### Dataset items
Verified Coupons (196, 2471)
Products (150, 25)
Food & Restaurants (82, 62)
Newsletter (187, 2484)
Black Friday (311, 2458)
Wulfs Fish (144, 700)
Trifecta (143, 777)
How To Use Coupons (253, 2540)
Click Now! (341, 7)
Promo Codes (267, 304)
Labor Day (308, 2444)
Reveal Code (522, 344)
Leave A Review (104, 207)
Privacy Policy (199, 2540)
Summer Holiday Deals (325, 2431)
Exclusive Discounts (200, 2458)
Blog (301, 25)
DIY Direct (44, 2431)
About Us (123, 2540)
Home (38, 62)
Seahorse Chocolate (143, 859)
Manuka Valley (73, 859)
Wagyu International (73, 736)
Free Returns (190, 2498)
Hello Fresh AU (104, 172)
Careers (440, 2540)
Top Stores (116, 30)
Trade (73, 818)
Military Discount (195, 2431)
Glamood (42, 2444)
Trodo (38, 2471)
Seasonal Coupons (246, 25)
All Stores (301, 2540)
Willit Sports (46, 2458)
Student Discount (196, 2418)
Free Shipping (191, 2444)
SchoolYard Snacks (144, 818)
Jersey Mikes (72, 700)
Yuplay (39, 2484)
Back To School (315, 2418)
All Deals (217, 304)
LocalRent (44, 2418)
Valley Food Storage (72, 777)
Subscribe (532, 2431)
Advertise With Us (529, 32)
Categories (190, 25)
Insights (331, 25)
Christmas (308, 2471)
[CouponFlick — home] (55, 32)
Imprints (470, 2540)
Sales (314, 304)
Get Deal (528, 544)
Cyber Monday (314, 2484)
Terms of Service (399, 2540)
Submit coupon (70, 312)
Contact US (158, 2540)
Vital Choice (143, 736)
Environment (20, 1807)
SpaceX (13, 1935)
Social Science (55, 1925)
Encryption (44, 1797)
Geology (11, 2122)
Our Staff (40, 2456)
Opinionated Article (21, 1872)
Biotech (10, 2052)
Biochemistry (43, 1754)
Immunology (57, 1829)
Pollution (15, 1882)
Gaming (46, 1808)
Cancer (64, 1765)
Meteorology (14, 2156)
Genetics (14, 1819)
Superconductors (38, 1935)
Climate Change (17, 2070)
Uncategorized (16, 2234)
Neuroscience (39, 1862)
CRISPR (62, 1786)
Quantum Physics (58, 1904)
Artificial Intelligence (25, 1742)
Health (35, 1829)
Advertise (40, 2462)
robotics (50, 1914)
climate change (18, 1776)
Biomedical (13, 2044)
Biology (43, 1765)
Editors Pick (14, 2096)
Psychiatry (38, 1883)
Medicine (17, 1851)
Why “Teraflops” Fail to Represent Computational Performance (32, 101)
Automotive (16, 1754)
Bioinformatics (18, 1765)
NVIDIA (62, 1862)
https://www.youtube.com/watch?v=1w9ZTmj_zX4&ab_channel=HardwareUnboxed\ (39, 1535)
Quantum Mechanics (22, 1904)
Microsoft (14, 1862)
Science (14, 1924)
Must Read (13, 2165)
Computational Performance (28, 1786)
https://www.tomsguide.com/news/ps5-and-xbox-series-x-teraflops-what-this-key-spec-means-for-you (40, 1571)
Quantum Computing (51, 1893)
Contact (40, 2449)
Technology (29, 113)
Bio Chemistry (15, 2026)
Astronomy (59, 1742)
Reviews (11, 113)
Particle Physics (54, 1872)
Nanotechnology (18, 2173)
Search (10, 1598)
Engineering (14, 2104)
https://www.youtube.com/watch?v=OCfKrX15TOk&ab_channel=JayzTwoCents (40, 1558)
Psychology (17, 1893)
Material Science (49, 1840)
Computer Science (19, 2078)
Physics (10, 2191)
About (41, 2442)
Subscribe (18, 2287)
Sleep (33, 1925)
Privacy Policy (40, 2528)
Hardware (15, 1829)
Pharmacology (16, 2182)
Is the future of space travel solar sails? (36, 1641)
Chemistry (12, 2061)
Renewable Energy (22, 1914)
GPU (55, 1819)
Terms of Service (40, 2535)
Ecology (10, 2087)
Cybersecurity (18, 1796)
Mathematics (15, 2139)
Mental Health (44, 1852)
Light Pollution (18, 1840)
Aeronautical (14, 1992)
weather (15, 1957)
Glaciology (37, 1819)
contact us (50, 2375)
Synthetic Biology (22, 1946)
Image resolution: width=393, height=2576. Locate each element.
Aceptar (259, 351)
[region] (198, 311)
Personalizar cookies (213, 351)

### REQUIREMENT
Give every entry once more, exactly as it reads.

### ANSWER BELOW
Verified Coupons (196, 2471)
Products (150, 25)
Food & Restaurants (82, 62)
Newsletter (187, 2484)
Black Friday (311, 2458)
Wulfs Fish (144, 700)
Trifecta (143, 777)
How To Use Coupons (253, 2540)
Click Now! (341, 7)
Promo Codes (267, 304)
Labor Day (308, 2444)
Reveal Code (522, 344)
Leave A Review (104, 207)
Privacy Policy (199, 2540)
Summer Holiday Deals (325, 2431)
Exclusive Discounts (200, 2458)
Blog (301, 25)
DIY Direct (44, 2431)
About Us (123, 2540)
Home (38, 62)
Seahorse Chocolate (143, 859)
Manuka Valley (73, 859)
Wagyu International (73, 736)
Free Returns (190, 2498)
Hello Fresh AU (104, 172)
Careers (440, 2540)
Top Stores (116, 30)
Trade (73, 818)
Military Discount (195, 2431)
Glamood (42, 2444)
Trodo (38, 2471)
Seasonal Coupons (246, 25)
All Stores (301, 2540)
Willit Sports (46, 2458)
Student Discount (196, 2418)
Free Shipping (191, 2444)
SchoolYard Snacks (144, 818)
Jersey Mikes (72, 700)
Yuplay (39, 2484)
Back To School (315, 2418)
All Deals (217, 304)
LocalRent (44, 2418)
Valley Food Storage (72, 777)
Subscribe (532, 2431)
Advertise With Us (529, 32)
Categories (190, 25)
Insights (331, 25)
Christmas (308, 2471)
[CouponFlick — home] (55, 32)
Imprints (470, 2540)
Sales (314, 304)
Get Deal (528, 544)
Cyber Monday (314, 2484)
Terms of Service (399, 2540)
Submit coupon (70, 312)
Contact US (158, 2540)
Vital Choice (143, 736)
Environment (20, 1807)
SpaceX (13, 1935)
Social Science (55, 1925)
Encryption (44, 1797)
Geology (11, 2122)
Our Staff (40, 2456)
Opinionated Article (21, 1872)
Biotech (10, 2052)
Biochemistry (43, 1754)
Immunology (57, 1829)
Pollution (15, 1882)
Gaming (46, 1808)
Cancer (64, 1765)
Meteorology (14, 2156)
Genetics (14, 1819)
Superconductors (38, 1935)
Climate Change (17, 2070)
Uncategorized (16, 2234)
Neuroscience (39, 1862)
CRISPR (62, 1786)
Quantum Physics (58, 1904)
Artificial Intelligence (25, 1742)
Health (35, 1829)
Advertise (40, 2462)
robotics (50, 1914)
climate change (18, 1776)
Biomedical (13, 2044)
Biology (43, 1765)
Editors Pick (14, 2096)
Psychiatry (38, 1883)
Medicine (17, 1851)
Why “Teraflops” Fail to Represent Computational Performance (32, 101)
Automotive (16, 1754)
Bioinformatics (18, 1765)
NVIDIA (62, 1862)
https://www.youtube.com/watch?v=1w9ZTmj_zX4&ab_channel=HardwareUnboxed\ (39, 1535)
Quantum Mechanics (22, 1904)
Microsoft (14, 1862)
Science (14, 1924)
Must Read (13, 2165)
Computational Performance (28, 1786)
https://www.tomsguide.com/news/ps5-and-xbox-series-x-teraflops-what-this-key-spec-means-for-you (40, 1571)
Quantum Computing (51, 1893)
Contact (40, 2449)
Technology (29, 113)
Bio Chemistry (15, 2026)
Astronomy (59, 1742)
Reviews (11, 113)
Particle Physics (54, 1872)
Nanotechnology (18, 2173)
Search (10, 1598)
Engineering (14, 2104)
https://www.youtube.com/watch?v=OCfKrX15TOk&ab_channel=JayzTwoCents (40, 1558)
Psychology (17, 1893)
Material Science (49, 1840)
Computer Science (19, 2078)
Physics (10, 2191)
About (41, 2442)
Subscribe (18, 2287)
Sleep (33, 1925)
Privacy Policy (40, 2528)
Hardware (15, 1829)
Pharmacology (16, 2182)
Is the future of space travel solar sails? (36, 1641)
Chemistry (12, 2061)
Renewable Energy (22, 1914)
GPU (55, 1819)
Terms of Service (40, 2535)
Ecology (10, 2087)
Cybersecurity (18, 1796)
Mathematics (15, 2139)
Mental Health (44, 1852)
Light Pollution (18, 1840)
Aeronautical (14, 1992)
weather (15, 1957)
Glaciology (37, 1819)
contact us (50, 2375)
Synthetic Biology (22, 1946)
Image resolution: width=393, height=2576. Locate each element.
Aceptar (259, 351)
[region] (198, 311)
Personalizar cookies (213, 351)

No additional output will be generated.